■ WHAT YOU SHOULD DO
Reproduce exactly the line that includes "Image resolution: width=1430" and all lines after it, ending with the last line of the data.

(Records from a data collection)
BEGIN
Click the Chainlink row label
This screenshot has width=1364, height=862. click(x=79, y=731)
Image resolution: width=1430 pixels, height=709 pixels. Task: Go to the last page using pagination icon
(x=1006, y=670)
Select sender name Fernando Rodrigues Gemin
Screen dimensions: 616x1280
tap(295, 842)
END
■ WRITTEN ANSWER
Image resolution: width=1430 pixels, height=709 pixels. Task: Go to the last page using pagination icon
(x=1006, y=670)
Select sender name Fernando Rodrigues Gemin
Screen dimensions: 616x1280
tap(295, 842)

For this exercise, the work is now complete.